The problem:
Skip the images and restate every line of the records exactly.

*** Given data ***

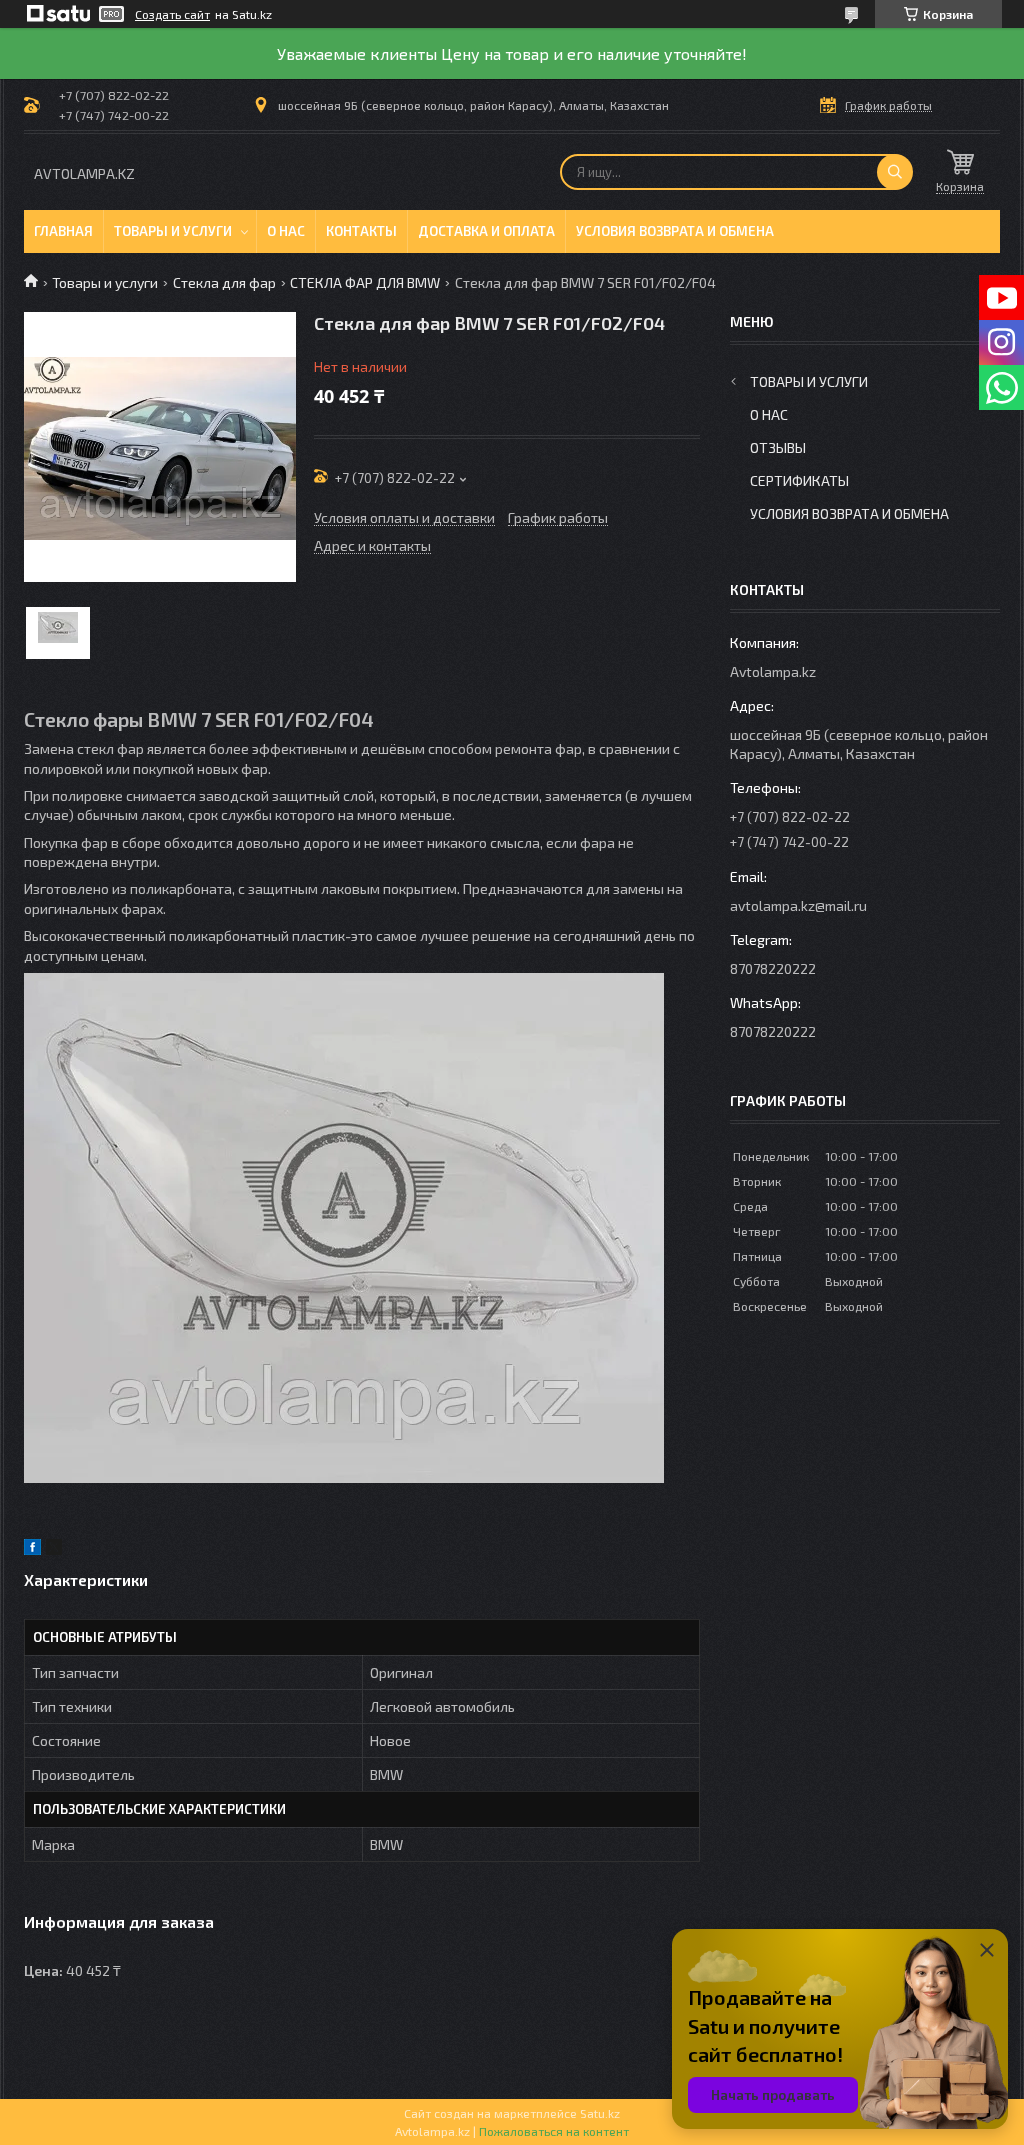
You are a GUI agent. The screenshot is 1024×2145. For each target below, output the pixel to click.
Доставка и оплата (486, 231)
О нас (286, 231)
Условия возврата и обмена (675, 231)
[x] (54, 1549)
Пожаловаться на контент (554, 2131)
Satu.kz (600, 2113)
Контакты (361, 231)
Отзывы (778, 447)
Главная (63, 231)
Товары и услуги (173, 231)
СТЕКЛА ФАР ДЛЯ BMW (365, 282)
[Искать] (895, 172)
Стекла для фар (224, 282)
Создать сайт (172, 14)
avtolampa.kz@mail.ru (798, 905)
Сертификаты (799, 480)
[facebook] (32, 1549)
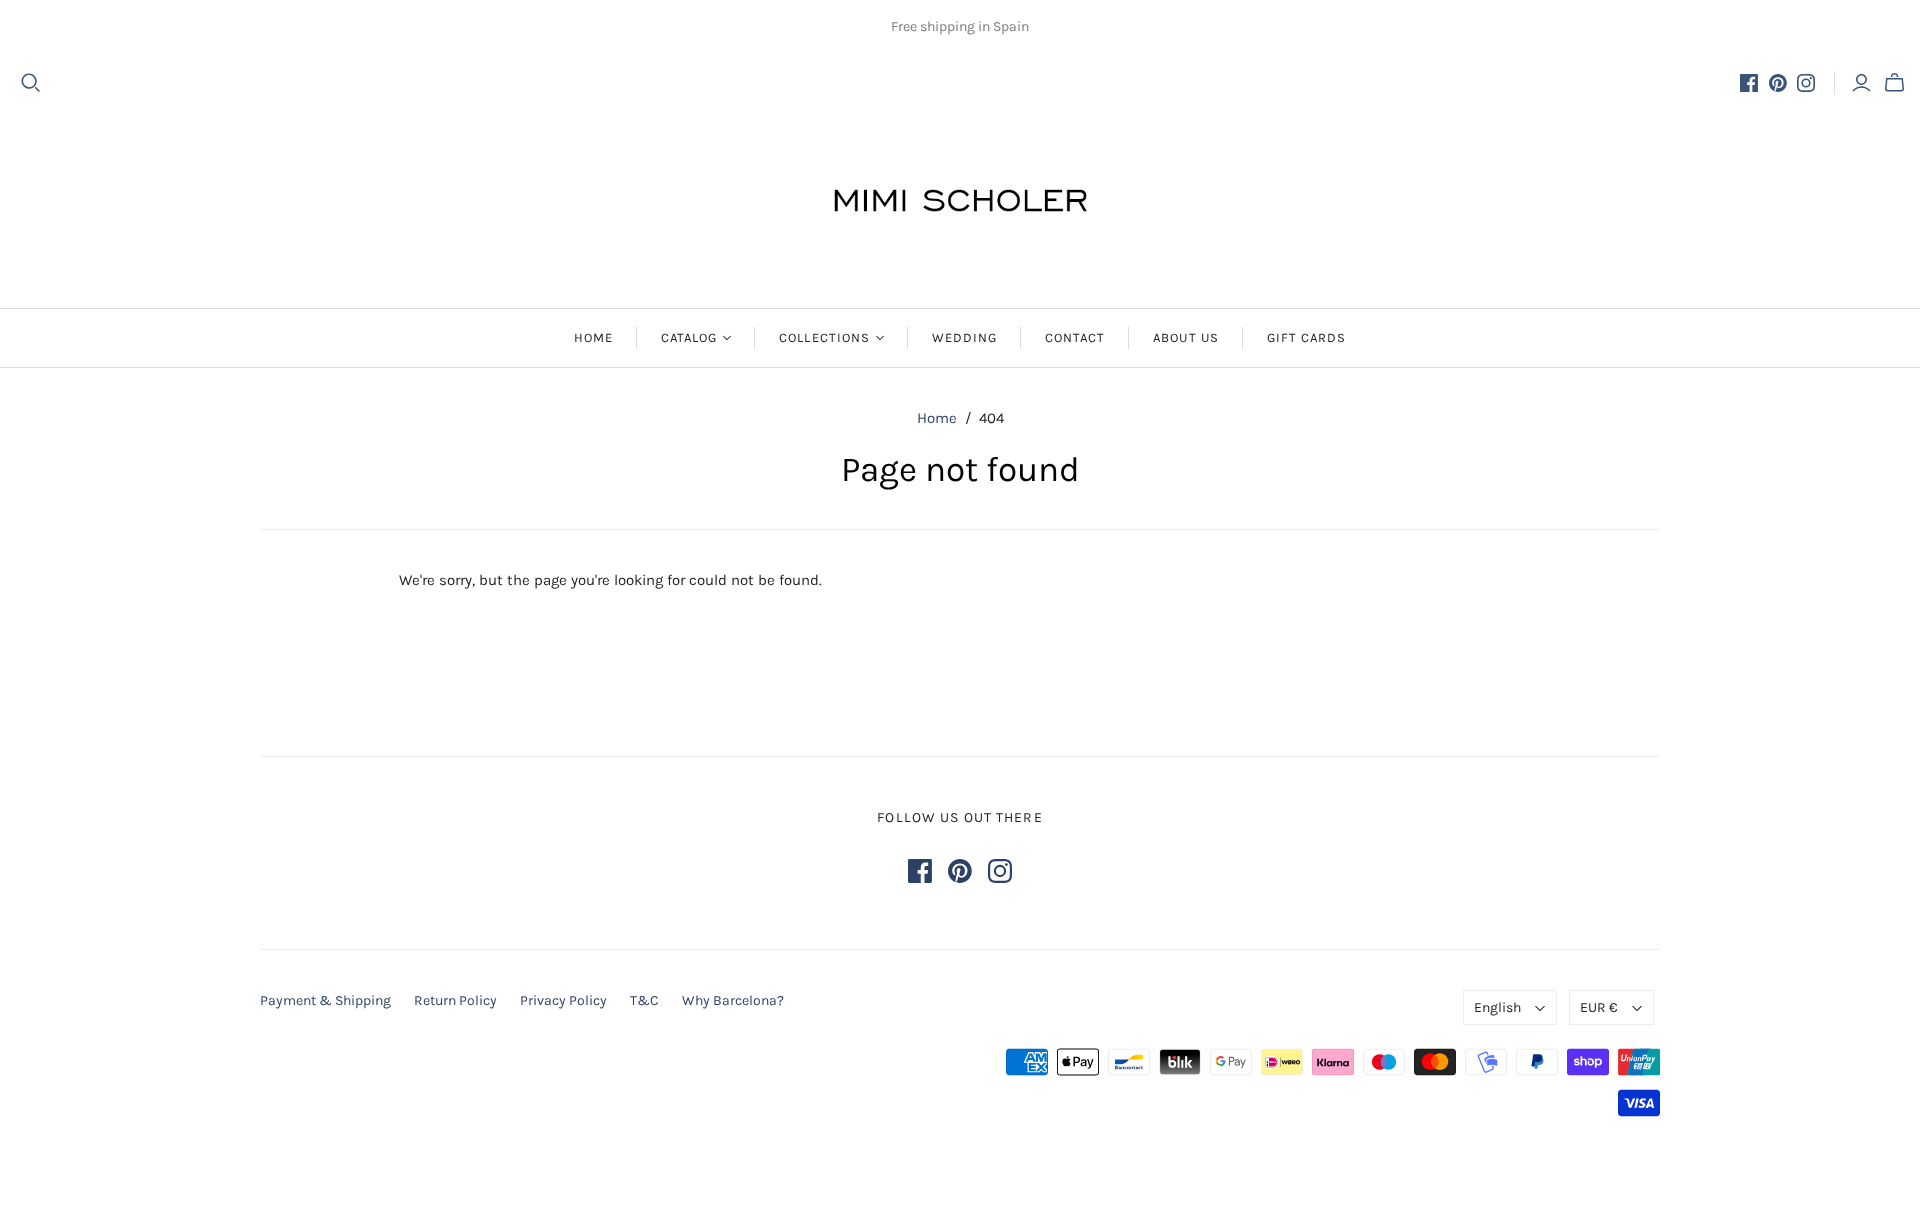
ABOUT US (1185, 337)
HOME (593, 337)
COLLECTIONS (824, 337)
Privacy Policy (563, 1000)
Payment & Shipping (325, 1000)
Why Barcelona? (733, 1000)
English (1497, 1007)
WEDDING (964, 337)
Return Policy (455, 1000)
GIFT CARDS (1306, 337)
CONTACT (1075, 337)
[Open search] (31, 83)
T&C (644, 1000)
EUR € (1599, 1007)
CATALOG (689, 337)
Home (937, 418)
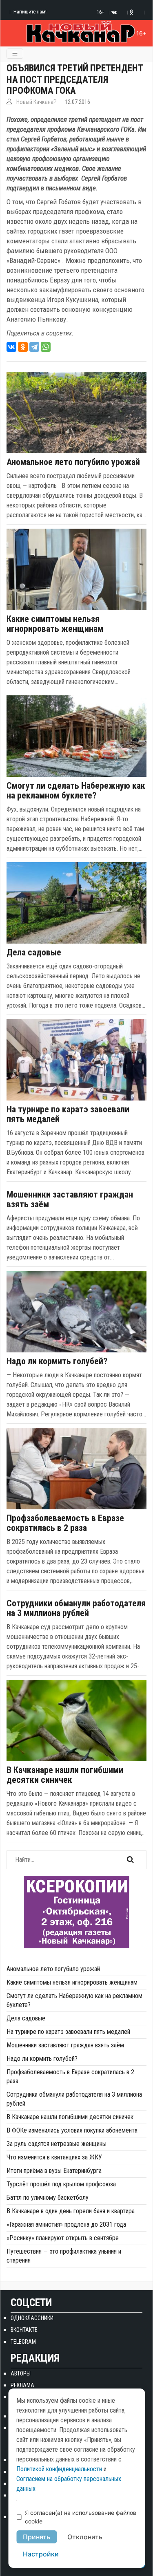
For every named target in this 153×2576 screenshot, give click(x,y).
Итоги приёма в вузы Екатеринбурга (54, 2171)
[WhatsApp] (46, 347)
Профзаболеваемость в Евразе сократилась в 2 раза (65, 1523)
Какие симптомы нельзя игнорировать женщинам (55, 624)
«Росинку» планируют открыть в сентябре (63, 2238)
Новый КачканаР (36, 102)
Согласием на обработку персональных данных (68, 2483)
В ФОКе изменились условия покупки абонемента (72, 2130)
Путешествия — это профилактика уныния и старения (64, 2255)
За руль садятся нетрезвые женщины (56, 2144)
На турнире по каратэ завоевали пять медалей (68, 1114)
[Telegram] (34, 347)
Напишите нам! (30, 12)
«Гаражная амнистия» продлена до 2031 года (66, 2224)
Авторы (21, 2373)
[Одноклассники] (23, 347)
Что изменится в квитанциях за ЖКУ (54, 2157)
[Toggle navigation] (15, 54)
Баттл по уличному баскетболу (48, 2197)
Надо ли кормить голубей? (57, 1361)
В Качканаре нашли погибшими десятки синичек (65, 1775)
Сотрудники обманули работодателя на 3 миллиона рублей (76, 1608)
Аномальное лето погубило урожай (73, 462)
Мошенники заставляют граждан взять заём (70, 1199)
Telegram (23, 2341)
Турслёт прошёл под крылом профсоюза (61, 2184)
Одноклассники (32, 2318)
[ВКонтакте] (11, 347)
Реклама (22, 2385)
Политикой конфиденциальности (59, 2469)
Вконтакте (24, 2330)
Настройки (41, 2554)
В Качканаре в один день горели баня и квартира (71, 2211)
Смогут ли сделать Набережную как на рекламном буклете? (76, 791)
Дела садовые (34, 952)
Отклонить (84, 2537)
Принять (36, 2537)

***

Reply:
You are a GUI agent. The screenshot is 1024×2145. For each target below, output the pixel to click.
Доставка и оплата (486, 231)
О нас (286, 231)
Условия возврата и обмена (675, 231)
[x] (54, 1549)
Пожаловаться на контент (554, 2131)
Satu.kz (600, 2113)
Контакты (361, 231)
Отзывы (778, 447)
Главная (63, 231)
Товары и услуги (173, 231)
СТЕКЛА ФАР ДЛЯ BMW (365, 282)
[Искать] (895, 172)
Стекла для фар (224, 282)
Создать сайт (172, 14)
avtolampa.kz@mail.ru (798, 905)
Сертификаты (799, 480)
[facebook] (32, 1549)
ABOUT US (1185, 337)
HOME (593, 337)
COLLECTIONS (824, 337)
Privacy Policy (563, 1000)
Payment & Shipping (325, 1000)
Why Barcelona? (733, 1000)
English (1497, 1007)
WEDDING (964, 337)
Return Policy (455, 1000)
GIFT CARDS (1306, 337)
CONTACT (1075, 337)
[Open search] (31, 83)
T&C (644, 1000)
EUR € (1599, 1007)
CATALOG (689, 337)
Home (937, 418)
For every named target in this 153×2576 screenshot, give click(x,y).
Итоги приёма в вузы Екатеринбурга (54, 2171)
[WhatsApp] (46, 347)
Профзаболеваемость в Евразе сократилась в 2 раза (65, 1523)
Какие симптомы нельзя игнорировать женщинам (55, 624)
«Росинку» планируют открыть в сентябре (63, 2238)
Новый КачканаР (36, 102)
Согласием на обработку персональных данных (68, 2483)
В ФОКе изменились условия покупки абонемента (72, 2130)
Путешествия — это профилактика уныния и старения (64, 2255)
За руль садятся нетрезвые женщины (56, 2144)
На турнире по каратэ завоевали пять медалей (68, 1114)
[Telegram] (34, 347)
Напишите нам! (30, 12)
«Гаражная амнистия» продлена до 2031 года (66, 2224)
Авторы (21, 2373)
[Одноклассники] (23, 347)
Что изменится в квитанциях за ЖКУ (54, 2157)
[Toggle navigation] (15, 54)
Баттл по уличному баскетболу (48, 2197)
Надо ли кормить голубей? (57, 1361)
В Качканаре нашли погибшими десятки синичек (65, 1775)
Сотрудники обманули работодателя на 3 миллиона рублей (76, 1608)
Аномальное лето погубило урожай (73, 462)
Мошенники заставляют граждан взять заём (70, 1199)
Telegram (23, 2341)
Турслёт прошёл под крылом профсоюза (61, 2184)
Одноклассники (32, 2318)
[ВКонтакте] (11, 347)
Реклама (22, 2385)
Политикой конфиденциальности (59, 2469)
Вконтакте (24, 2330)
Настройки (41, 2554)
В Качканаре в один день горели баня и квартира (71, 2211)
Смогут ли сделать Набережную как на рекламном буклете? (76, 791)
Дела садовые (34, 952)
Отклонить (84, 2537)
Принять (36, 2537)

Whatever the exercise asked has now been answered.